Priscian of Lydia was one of the Athenian philosophers who took refuge in 531 AD with King Khosroes I of Persia, after the Christian Emperor Justinian stopped the teaching of the pagan Neoplatonist school in Athens. This was one of the earliest examples of the sixth-century diffusion of the philosophy of the commentators to other cultures.

Tantalisingly, Priscian fully recorded in Greek the answers provided by the Athenian philosophers to the king's questions on philosophy and science. But these answers survive only in a later Latin translation which understood both the Greek and the subject matter very poorly. Our translators have often had to reconstruct from the Latin what the Greek would have been, in order to recover the original sense.

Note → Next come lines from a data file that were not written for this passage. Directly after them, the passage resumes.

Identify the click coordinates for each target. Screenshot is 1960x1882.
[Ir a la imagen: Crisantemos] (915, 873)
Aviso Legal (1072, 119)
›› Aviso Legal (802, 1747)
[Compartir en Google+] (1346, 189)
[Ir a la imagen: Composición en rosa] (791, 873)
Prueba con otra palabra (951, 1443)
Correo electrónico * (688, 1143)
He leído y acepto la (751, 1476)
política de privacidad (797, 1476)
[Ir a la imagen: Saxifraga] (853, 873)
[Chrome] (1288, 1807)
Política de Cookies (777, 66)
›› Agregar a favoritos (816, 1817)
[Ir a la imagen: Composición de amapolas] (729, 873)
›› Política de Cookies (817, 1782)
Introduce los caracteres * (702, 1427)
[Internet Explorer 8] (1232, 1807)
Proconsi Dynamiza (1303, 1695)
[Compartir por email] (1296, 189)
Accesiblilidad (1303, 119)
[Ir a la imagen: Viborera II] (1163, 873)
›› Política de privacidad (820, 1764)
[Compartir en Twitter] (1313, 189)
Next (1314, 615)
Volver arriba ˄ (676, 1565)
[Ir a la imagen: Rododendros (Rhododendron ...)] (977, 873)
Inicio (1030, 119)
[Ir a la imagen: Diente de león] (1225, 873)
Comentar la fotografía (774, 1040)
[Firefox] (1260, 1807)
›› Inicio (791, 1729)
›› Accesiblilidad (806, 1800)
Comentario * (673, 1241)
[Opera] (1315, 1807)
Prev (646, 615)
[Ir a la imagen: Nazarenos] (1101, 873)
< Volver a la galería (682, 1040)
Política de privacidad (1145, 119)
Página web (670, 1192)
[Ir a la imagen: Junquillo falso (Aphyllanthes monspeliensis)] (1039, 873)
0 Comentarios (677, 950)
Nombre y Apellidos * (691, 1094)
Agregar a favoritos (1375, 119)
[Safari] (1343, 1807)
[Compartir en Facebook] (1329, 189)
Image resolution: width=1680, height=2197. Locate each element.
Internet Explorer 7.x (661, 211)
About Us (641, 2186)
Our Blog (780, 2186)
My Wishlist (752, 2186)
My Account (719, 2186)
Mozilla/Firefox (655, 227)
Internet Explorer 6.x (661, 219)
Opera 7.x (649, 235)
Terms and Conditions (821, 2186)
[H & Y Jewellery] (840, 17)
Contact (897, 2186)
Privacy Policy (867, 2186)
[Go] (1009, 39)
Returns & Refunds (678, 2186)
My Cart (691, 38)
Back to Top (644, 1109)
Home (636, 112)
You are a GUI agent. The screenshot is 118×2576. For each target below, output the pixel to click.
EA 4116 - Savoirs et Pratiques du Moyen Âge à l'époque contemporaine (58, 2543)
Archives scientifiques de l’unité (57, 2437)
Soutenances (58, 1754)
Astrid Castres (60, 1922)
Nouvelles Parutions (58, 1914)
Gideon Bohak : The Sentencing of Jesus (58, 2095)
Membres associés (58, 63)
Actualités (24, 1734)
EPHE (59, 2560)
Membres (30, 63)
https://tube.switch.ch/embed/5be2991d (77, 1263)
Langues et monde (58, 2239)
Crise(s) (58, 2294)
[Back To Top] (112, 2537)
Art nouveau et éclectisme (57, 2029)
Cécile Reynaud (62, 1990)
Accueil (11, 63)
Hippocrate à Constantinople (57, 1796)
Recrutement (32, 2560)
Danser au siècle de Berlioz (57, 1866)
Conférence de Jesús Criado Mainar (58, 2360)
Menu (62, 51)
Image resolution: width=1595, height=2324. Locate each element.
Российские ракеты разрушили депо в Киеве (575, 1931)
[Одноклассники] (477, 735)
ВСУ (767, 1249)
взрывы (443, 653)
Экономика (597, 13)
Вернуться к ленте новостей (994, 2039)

The answers start with subjects close to the Athenians' hearts: the human soul, on which Priscian was an expert, and sleep and visions. But their interest may have diminished when the king sought their expertise on matters of physical science: the seasons, celestial zones, medical effects of heat and cold, the tides, displacement of the four elements, the effect of regions on living things, why only reptiles are poisonous, and winds. At any rate, in 532 AD, they moved on from the palace, but still under Khosroes' protection. This is the first translation of the record they left into English or any modern language.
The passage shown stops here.